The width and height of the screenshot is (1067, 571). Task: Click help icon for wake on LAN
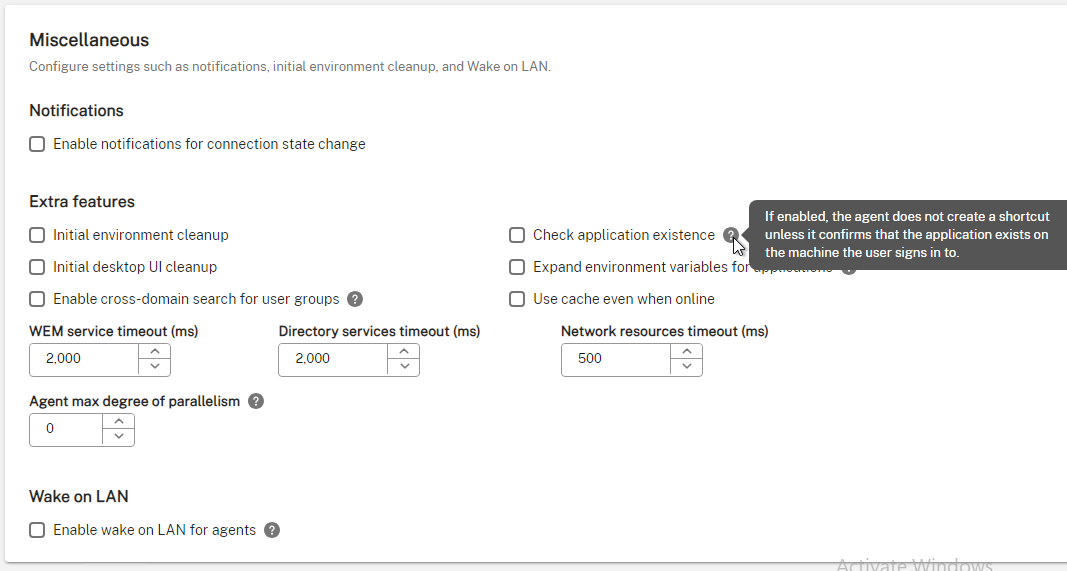point(272,529)
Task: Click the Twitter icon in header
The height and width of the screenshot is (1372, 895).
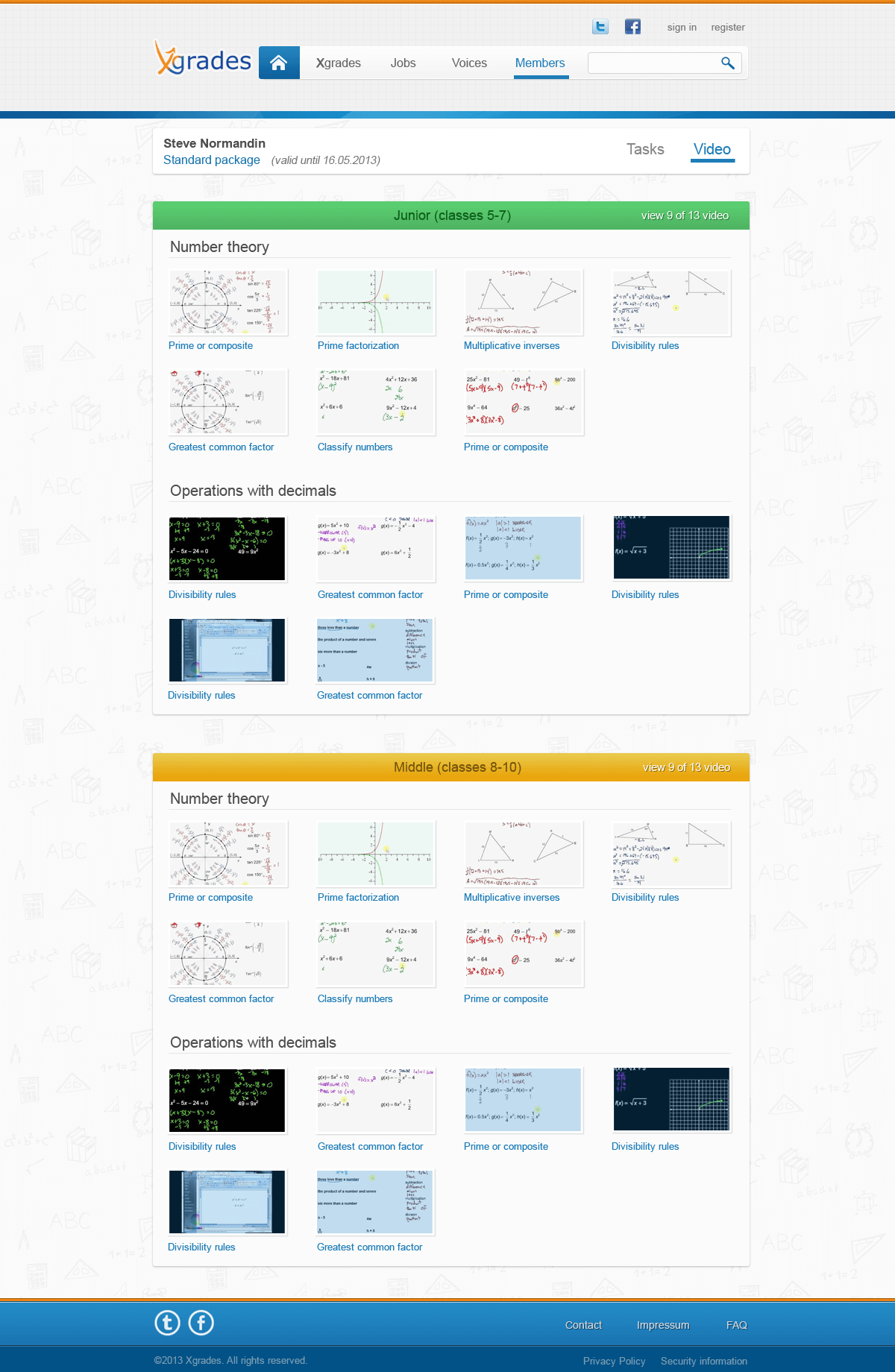Action: [x=600, y=27]
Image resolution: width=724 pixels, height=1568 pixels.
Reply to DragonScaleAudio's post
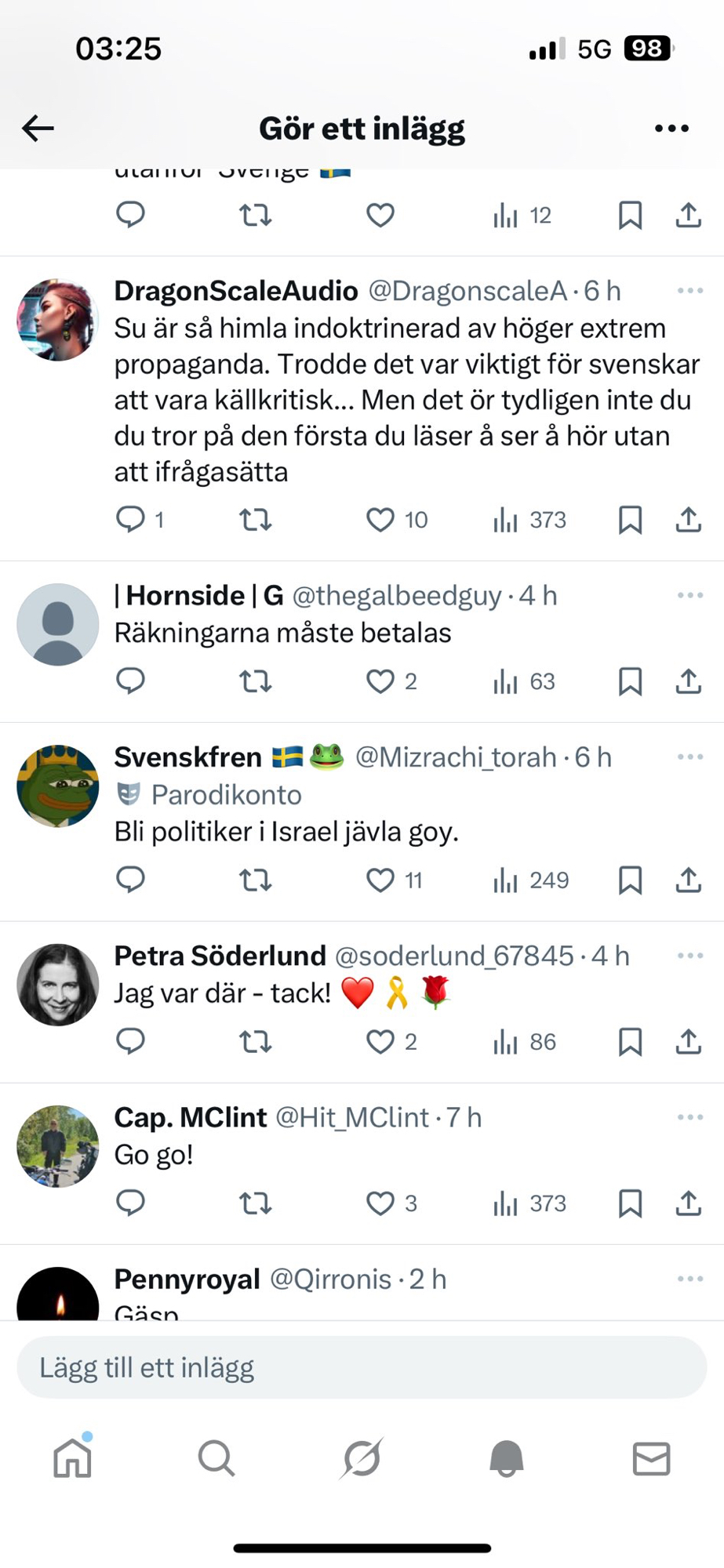coord(131,520)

→ **To do**: Write out the entries above word for word. Do not include the pictures.

→ **Response to the exercise**:
The width and height of the screenshot is (1067, 571). Task: Click help icon for wake on LAN
point(272,529)
Task: Click the Twitter icon in header
The height and width of the screenshot is (1372, 895).
Action: [x=600, y=27]
Image resolution: width=724 pixels, height=1568 pixels.
Reply to DragonScaleAudio's post
coord(131,520)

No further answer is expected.